* _Work to complete_: What is needed is an exact copy of the lines from the line holding "The height and" through the end of the material, with no other lines and no pictures.

Available data Block Start

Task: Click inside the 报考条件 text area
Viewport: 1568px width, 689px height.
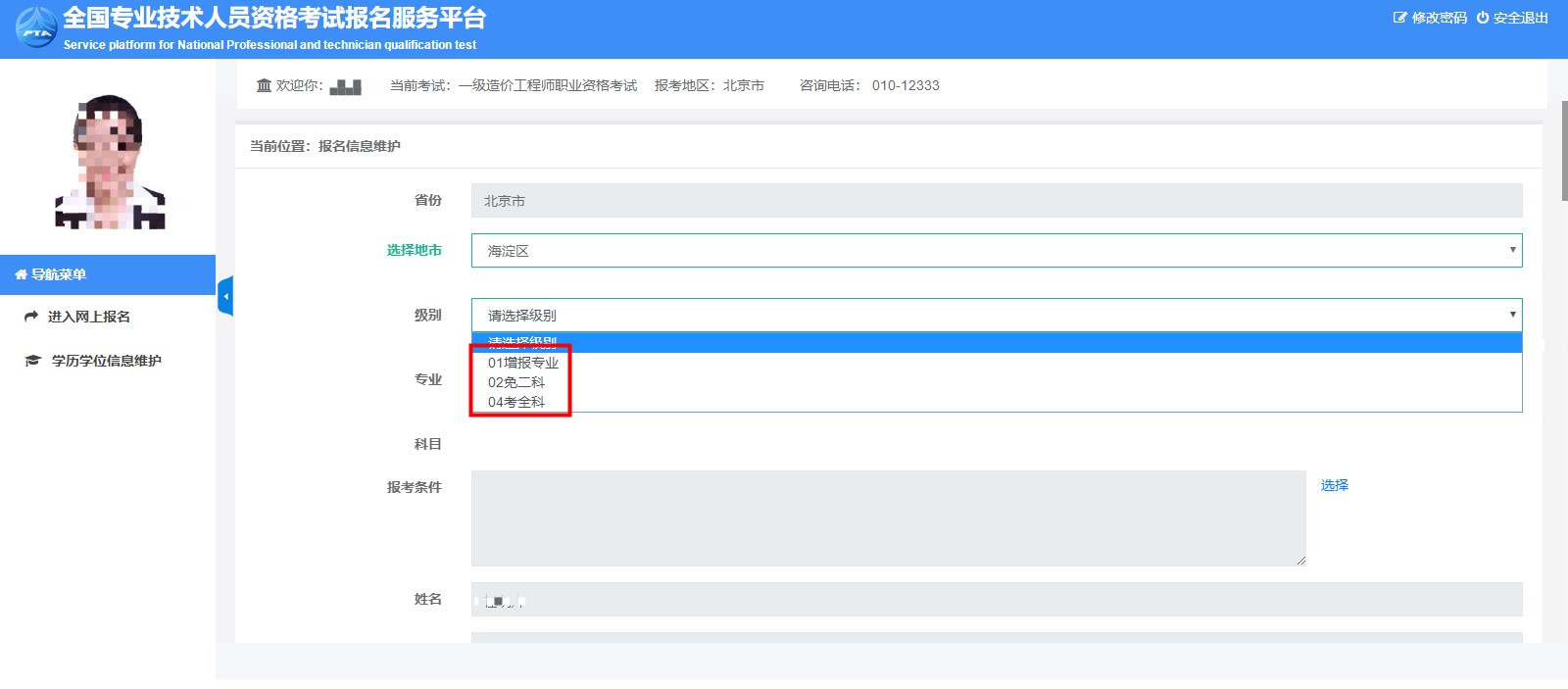Action: (x=888, y=517)
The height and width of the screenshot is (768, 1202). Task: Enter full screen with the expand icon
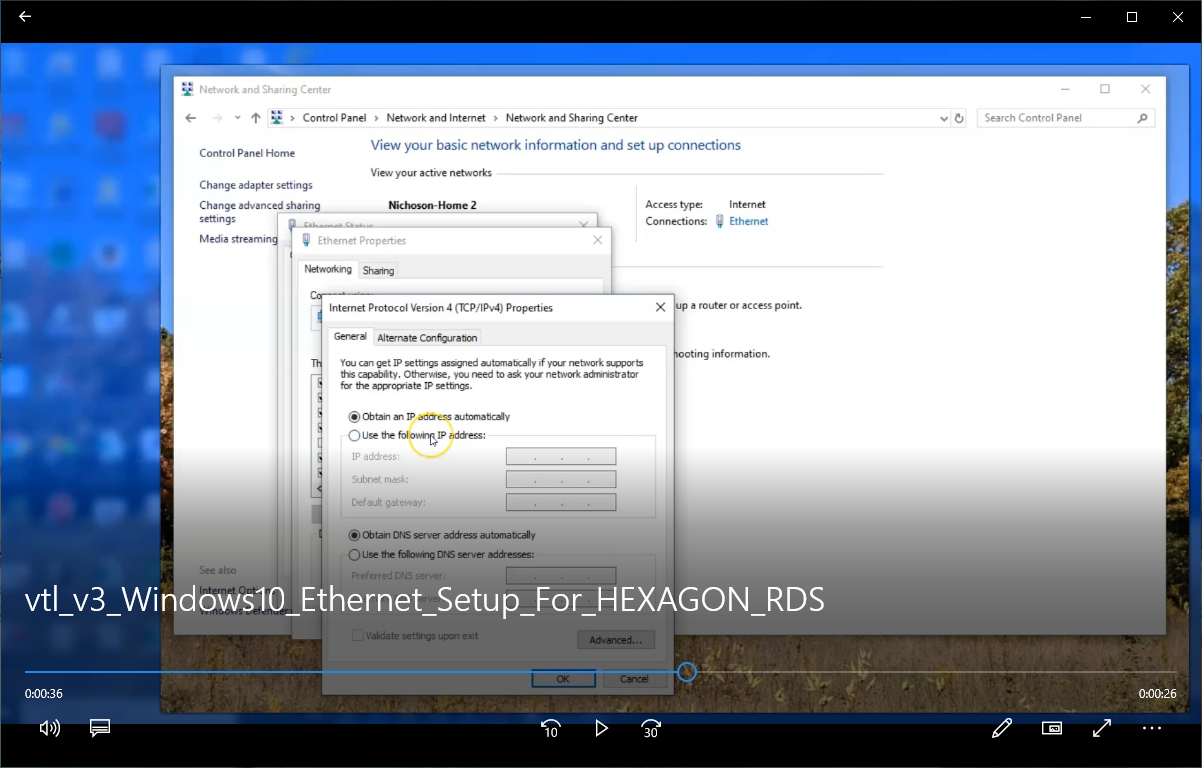pyautogui.click(x=1102, y=728)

Available data Block End

* _Solution_:
The height and width of the screenshot is (768, 1202). Task: Enter full screen with the expand icon
pyautogui.click(x=1102, y=728)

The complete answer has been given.